### [Task directions]
Copy out the listing verbatim, everything from its first line down to the line containing "point(1197,594)", with that line included.

[Dataset entries]
** START **

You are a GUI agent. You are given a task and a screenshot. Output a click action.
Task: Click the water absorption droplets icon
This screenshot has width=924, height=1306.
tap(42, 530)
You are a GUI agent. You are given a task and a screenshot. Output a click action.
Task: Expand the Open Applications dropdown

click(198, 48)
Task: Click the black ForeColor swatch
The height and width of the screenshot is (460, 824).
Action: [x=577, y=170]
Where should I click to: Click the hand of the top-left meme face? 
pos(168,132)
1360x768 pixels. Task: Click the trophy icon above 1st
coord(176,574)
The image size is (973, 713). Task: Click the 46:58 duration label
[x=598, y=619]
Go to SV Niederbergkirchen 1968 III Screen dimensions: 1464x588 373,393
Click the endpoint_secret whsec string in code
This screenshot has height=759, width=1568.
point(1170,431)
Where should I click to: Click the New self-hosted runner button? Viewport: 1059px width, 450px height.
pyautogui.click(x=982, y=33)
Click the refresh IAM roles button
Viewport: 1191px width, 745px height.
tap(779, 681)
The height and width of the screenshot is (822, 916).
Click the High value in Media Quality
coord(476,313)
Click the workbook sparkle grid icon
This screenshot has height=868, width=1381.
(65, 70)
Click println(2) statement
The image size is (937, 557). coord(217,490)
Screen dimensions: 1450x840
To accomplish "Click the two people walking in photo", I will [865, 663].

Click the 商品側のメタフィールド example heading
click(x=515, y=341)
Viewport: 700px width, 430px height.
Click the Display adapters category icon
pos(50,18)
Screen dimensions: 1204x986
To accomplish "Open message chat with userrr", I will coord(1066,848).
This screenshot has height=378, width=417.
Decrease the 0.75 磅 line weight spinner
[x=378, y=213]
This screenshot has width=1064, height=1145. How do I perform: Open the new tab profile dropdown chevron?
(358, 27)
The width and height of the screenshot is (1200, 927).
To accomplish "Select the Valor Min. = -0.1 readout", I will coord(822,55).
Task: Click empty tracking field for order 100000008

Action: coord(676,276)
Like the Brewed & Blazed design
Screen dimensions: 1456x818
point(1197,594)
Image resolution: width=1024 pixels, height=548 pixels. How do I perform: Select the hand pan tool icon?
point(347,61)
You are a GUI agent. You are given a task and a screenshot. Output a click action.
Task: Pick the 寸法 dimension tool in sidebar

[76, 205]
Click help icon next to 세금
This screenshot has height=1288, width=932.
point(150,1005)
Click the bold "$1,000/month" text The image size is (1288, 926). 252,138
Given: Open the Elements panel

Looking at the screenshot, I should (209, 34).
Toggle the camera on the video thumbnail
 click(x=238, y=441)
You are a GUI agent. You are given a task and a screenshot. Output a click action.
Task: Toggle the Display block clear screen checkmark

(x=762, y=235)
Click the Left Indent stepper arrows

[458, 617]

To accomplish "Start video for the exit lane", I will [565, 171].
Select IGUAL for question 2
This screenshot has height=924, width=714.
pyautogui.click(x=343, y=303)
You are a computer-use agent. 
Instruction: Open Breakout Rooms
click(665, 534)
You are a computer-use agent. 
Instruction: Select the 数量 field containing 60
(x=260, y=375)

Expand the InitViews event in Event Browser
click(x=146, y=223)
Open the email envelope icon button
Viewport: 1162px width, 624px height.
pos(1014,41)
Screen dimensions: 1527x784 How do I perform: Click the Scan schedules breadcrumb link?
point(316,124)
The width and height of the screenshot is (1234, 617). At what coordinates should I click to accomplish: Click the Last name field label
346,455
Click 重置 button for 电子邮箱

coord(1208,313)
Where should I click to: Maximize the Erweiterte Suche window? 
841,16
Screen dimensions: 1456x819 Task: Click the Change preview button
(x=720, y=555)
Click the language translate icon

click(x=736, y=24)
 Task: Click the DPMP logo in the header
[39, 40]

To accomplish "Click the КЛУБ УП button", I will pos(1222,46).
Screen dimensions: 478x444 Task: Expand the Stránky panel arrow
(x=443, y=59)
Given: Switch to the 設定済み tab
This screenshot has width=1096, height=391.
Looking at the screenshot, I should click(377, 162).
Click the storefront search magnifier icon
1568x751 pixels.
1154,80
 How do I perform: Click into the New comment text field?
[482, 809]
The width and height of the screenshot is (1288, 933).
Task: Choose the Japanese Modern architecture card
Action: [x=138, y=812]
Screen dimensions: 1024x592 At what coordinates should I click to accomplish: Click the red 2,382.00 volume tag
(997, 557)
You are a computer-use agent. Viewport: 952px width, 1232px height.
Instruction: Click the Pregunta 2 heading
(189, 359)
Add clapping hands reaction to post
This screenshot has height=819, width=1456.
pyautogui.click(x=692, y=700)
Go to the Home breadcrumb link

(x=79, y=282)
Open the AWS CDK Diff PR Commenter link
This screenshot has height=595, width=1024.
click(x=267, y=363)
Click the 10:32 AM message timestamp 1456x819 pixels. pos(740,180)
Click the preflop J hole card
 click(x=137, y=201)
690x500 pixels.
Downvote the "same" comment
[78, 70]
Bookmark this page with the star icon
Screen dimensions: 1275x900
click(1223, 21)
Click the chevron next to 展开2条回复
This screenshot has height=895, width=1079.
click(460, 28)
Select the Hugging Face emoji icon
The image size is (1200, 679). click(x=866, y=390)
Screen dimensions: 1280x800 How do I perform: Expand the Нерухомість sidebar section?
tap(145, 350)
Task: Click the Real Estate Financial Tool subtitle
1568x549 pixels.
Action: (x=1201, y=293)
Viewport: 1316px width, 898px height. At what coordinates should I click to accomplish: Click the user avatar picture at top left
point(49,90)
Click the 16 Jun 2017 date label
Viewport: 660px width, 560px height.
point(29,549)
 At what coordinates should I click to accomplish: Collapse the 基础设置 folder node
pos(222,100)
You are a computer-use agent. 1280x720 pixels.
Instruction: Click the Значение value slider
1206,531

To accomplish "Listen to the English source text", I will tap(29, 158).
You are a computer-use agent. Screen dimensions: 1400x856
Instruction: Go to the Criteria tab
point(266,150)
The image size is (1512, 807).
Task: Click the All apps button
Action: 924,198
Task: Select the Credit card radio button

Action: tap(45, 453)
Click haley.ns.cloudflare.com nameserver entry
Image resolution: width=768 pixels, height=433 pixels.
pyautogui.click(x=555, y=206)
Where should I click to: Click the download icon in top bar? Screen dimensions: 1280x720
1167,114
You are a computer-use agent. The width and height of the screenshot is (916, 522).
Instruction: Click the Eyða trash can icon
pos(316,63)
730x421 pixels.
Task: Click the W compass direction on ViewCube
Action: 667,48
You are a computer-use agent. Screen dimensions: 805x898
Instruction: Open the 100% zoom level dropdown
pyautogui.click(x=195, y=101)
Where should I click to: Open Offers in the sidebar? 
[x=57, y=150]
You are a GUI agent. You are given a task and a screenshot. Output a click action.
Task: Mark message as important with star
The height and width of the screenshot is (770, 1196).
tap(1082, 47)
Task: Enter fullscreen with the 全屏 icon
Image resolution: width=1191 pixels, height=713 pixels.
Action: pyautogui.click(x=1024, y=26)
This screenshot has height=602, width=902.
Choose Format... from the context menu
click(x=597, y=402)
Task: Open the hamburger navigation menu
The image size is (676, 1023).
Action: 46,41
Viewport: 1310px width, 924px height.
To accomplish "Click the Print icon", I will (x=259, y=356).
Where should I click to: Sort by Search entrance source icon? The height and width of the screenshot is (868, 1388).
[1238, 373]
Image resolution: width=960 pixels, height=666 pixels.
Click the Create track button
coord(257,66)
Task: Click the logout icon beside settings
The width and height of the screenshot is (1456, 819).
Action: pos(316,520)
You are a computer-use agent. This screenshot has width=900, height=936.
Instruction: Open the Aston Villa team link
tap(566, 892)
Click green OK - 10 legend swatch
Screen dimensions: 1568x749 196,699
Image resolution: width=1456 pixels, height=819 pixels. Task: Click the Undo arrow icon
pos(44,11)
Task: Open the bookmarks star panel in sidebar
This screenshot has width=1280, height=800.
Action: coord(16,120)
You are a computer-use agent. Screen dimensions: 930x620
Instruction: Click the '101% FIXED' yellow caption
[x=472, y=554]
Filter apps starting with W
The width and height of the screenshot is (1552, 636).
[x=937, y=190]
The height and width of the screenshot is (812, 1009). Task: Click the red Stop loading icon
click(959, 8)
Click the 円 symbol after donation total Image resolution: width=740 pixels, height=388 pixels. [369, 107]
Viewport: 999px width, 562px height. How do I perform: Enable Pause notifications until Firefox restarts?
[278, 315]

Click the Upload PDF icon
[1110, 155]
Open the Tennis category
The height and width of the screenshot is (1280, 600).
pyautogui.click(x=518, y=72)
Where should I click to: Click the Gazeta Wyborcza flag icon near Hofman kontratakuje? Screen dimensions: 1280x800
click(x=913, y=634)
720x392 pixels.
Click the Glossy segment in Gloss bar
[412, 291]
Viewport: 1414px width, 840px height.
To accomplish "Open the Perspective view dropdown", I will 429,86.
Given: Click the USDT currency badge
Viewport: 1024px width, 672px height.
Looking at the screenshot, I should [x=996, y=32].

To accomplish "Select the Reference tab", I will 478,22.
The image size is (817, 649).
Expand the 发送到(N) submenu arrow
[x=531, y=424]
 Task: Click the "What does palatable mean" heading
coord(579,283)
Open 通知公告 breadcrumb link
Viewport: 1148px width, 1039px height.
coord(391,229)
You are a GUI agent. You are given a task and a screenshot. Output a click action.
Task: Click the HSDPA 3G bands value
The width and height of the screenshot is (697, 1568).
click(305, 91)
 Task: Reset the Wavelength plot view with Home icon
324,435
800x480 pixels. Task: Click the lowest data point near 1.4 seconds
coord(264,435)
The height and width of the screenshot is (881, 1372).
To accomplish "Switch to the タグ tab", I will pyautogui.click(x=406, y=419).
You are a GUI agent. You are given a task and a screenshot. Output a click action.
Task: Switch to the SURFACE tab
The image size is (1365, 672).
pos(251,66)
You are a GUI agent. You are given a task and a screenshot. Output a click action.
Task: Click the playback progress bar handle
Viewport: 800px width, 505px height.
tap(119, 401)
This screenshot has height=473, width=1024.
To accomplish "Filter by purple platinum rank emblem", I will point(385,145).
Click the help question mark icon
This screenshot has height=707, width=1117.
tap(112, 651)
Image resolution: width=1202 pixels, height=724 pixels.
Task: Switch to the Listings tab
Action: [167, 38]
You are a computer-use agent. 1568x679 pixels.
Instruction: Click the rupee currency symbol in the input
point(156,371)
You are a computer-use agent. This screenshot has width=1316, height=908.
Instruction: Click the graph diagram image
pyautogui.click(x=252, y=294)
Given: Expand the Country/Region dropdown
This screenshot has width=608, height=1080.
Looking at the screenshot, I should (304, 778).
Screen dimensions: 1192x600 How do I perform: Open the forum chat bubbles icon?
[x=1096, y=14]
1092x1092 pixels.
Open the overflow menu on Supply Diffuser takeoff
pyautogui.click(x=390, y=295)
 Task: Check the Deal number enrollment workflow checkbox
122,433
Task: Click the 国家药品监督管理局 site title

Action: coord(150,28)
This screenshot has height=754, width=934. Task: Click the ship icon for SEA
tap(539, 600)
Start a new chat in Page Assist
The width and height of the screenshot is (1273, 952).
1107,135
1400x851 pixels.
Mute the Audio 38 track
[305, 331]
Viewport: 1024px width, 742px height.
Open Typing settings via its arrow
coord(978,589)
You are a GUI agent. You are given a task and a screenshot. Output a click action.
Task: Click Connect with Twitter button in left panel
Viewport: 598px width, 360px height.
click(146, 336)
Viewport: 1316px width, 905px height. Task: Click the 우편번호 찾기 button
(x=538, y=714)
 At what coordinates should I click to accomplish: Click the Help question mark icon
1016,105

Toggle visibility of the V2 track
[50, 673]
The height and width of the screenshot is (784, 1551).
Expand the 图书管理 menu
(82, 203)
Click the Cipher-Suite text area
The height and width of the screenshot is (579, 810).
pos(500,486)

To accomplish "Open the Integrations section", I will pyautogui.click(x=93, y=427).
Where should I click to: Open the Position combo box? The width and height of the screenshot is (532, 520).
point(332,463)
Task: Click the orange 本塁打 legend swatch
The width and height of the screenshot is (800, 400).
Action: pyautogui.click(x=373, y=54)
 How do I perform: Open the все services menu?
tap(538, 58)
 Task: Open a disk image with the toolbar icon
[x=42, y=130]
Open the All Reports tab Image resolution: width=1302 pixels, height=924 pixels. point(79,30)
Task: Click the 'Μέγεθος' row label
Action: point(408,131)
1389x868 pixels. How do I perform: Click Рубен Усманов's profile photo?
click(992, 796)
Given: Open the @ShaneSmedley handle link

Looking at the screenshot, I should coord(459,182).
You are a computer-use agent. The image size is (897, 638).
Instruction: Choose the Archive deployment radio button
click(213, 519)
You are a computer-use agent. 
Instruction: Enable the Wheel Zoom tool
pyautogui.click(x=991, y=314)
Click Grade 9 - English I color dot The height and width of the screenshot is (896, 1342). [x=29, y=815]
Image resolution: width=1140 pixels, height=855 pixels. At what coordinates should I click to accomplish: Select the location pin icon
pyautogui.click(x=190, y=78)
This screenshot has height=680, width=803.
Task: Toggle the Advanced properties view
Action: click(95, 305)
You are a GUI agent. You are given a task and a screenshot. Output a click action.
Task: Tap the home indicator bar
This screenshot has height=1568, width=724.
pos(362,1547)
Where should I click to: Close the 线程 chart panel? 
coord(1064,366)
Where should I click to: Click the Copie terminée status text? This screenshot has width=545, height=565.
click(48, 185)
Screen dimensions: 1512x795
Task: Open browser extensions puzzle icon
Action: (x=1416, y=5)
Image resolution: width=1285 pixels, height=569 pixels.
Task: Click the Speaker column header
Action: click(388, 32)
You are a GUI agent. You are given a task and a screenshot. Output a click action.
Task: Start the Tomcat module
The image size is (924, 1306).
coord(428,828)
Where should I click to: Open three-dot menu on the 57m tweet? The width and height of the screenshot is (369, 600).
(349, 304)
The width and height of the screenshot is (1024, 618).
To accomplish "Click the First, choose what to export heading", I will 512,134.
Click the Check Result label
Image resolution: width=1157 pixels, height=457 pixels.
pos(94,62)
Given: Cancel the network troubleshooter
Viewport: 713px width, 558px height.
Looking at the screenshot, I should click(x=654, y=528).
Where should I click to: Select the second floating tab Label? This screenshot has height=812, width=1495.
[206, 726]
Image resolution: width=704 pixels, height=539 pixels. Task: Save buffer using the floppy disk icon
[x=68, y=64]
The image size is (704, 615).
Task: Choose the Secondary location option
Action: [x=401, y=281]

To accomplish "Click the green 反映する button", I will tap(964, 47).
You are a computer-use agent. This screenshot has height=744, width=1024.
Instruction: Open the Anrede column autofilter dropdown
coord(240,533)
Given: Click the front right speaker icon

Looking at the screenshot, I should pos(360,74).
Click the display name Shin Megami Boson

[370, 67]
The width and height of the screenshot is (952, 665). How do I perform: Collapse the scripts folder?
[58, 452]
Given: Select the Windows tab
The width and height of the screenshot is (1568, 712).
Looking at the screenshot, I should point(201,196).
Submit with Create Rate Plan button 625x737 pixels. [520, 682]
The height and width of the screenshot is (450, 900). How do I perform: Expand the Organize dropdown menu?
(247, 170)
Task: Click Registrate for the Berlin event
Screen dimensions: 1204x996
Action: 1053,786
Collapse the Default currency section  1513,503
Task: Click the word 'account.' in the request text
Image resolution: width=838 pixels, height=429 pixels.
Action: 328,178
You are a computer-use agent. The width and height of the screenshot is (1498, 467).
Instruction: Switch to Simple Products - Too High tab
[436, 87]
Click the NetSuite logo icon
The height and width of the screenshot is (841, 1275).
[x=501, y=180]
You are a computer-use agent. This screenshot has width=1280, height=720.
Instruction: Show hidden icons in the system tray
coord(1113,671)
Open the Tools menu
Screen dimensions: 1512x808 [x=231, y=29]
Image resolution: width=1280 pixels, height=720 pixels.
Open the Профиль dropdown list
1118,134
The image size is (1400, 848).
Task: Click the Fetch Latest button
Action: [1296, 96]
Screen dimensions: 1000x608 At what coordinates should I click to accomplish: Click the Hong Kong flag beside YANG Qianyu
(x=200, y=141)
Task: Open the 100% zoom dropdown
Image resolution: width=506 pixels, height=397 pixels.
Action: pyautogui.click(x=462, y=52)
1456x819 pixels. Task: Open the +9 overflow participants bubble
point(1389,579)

** END **

### [Answer in full]
You are a GUI agent. You are given a task and a screenshot. Output a click action.
Task: Click the water absorption droplets icon
This screenshot has width=924, height=1306.
tap(42, 530)
You are a GUI agent. You are given a task and a screenshot. Output a click action.
Task: Expand the Open Applications dropdown

click(198, 48)
Task: Click the black ForeColor swatch
The height and width of the screenshot is (460, 824).
Action: [x=577, y=170]
Where should I click to: Click the hand of the top-left meme face? 
pos(168,132)
1360x768 pixels. Task: Click the trophy icon above 1st
coord(176,574)
The image size is (973, 713). Task: Click the 46:58 duration label
[x=598, y=619]
Go to SV Niederbergkirchen 1968 III Screen dimensions: 1464x588 373,393
Click the endpoint_secret whsec string in code
This screenshot has height=759, width=1568.
point(1170,431)
Where should I click to: Click the New self-hosted runner button? Viewport: 1059px width, 450px height.
pyautogui.click(x=982, y=33)
Click the refresh IAM roles button
Viewport: 1191px width, 745px height.
tap(779, 681)
The height and width of the screenshot is (822, 916).
Click the High value in Media Quality
coord(476,313)
Click the workbook sparkle grid icon
This screenshot has height=868, width=1381.
(65, 70)
Click println(2) statement
The image size is (937, 557). coord(217,490)
Screen dimensions: 1450x840
To accomplish "Click the two people walking in photo", I will [865, 663].

Click the 商品側のメタフィールド example heading
click(x=515, y=341)
Viewport: 700px width, 430px height.
Click the Display adapters category icon
pos(50,18)
Screen dimensions: 1204x986
To accomplish "Open message chat with userrr", I will coord(1066,848).
This screenshot has height=378, width=417.
Decrease the 0.75 磅 line weight spinner
[x=378, y=213]
This screenshot has width=1064, height=1145. How do I perform: Open the new tab profile dropdown chevron?
(358, 27)
The width and height of the screenshot is (1200, 927).
To accomplish "Select the Valor Min. = -0.1 readout", I will coord(822,55).
Task: Click empty tracking field for order 100000008

Action: coord(676,276)
Like the Brewed & Blazed design
Screen dimensions: 1456x818
point(1197,594)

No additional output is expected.